City of Niagara Falls chief administrative officer John MacDonald says FMC did pay for a portion of municipal improvements through development and other charges. "Typically, a developer might need a road widened, but their patrons would not be the only user of that road. The developer would be responsible for a portion of the total road cost."

MacDonald says while he does not have the exact amount that FMC has paid the city, the fees were in the "millions of dollars."

"There were still commitments made to build attractors and (city) council is growing increasingly impatient," MacDonald says. "We've never seen the contract, but the public perception is they were to build them."

MacDonald says Niagara Falls Mayor Ted Salci, who is recovering from heart surgery, has repeatedly tried to pressure the OLGC and FMC for the attractions without success.

As compensation for hosting a commercial casino, Niagara Falls and Windsor each receive $2.6 million annually for 10 years from the OLGC, rising to $3 million annually for a subsequent 10-year period.
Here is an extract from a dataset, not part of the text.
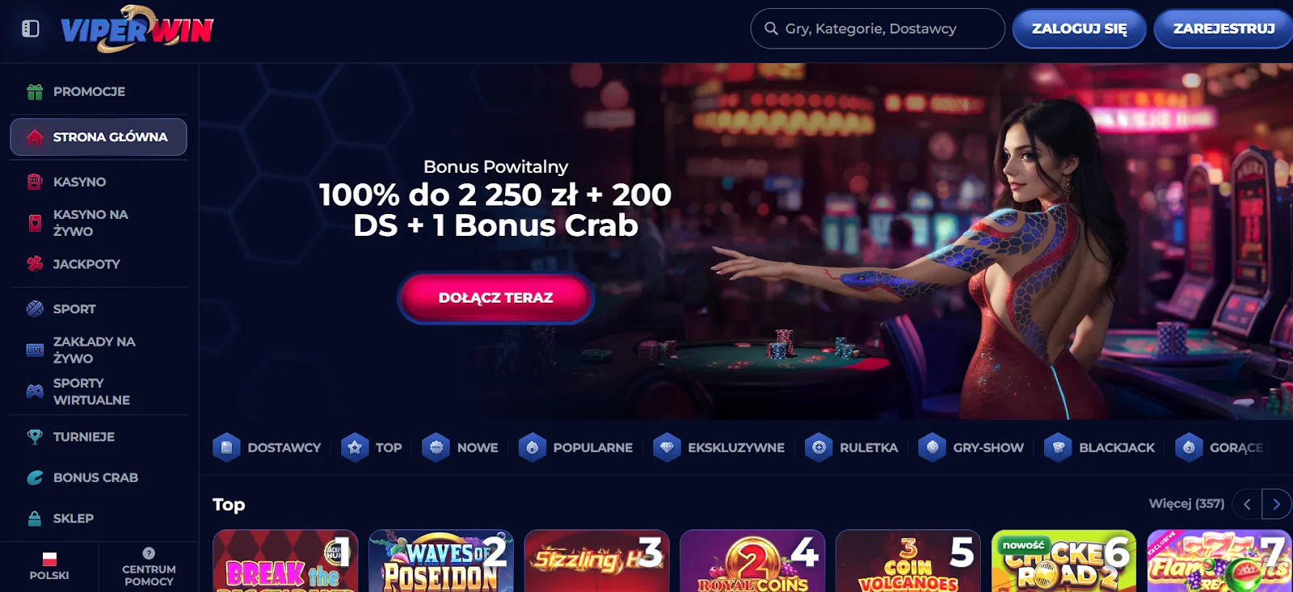Open the Sport ball icon
The image size is (1293, 592).
point(35,309)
Gross gaming revenues for the Windsor, Rama and Niagara commercial casinos were about $1.53 billion in the 2003-04 fiscal year, which ended March 31, 2004. Those revenues do not include the Fallsview Casino, which did not open until June 2004.
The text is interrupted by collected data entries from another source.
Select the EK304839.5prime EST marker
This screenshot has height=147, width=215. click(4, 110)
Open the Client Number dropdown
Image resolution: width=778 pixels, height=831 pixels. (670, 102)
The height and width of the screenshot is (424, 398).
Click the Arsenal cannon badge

At the end of the third quarter of the 2004-05 fiscal year, gross gaming revenues for Windsor, Rama and consolidated Niagara were about $1.2 billion. Fourth-quarter results are not yet available.

Ivan Sack, editor of the Mississauga-based casino-industry publication Canadian Gaming News, says it is possible the attraction promises were not in the final contract and that he has heard speculation that FMC threatened to walk away from the negotiations.

Casino Niagara opened in 1996 without any public discussion about tourism facilities, and Sack says provincial officials came up with the idea of attractions at the Fallsview Casino to appease voters.

"They started calling it the Niagara Falls Casino and Gateway project, saying basically if you want all the good stuff you have to take the other parts, too," Sack says. "It was all about politics."

Sack says the amphitheatre idea was doomed from the beginning. "We're basically talking about an outdoor facility that can only be used during the summer months. This is when Niagara Falls is already full of tourists. They need something for the winter months."

OLGC and FMC officials frequently referred in the past to Casino Niagara as the "interim" or "temporary" casino, Sack says.

Just before the last provincial election, however, OLGC officials announced that Casino Niagara would remain open to accommodate patrons in the immediate catchment area, while the larger and flashier Fallsview Casino would handle international guests.

Niagara Falls city councillors became worried recently about rumours that FMC might close Casino Niagara. The rumours grew more persistent when they learned FMC has not yet renewed a long-term lease on the Casino Niagara property, MacDonald says.

A Toronto Star story published on March 17 said OLGC executive Duncan Brown had written FMC that he had "serious concerns regarding the performance by Falls Management Corp. of its obligations" and that there would be penalties if there were no improvements in performance.

"Nobody ever denied the existence of that letter," Sack says, adding that his requests for a copy were turned down. "It's clear when you also look at other things like revenues though, that the OLGC is getting frustrated. When Duncan Brown talked about FMC's obligations, he might have been referring to the attractions."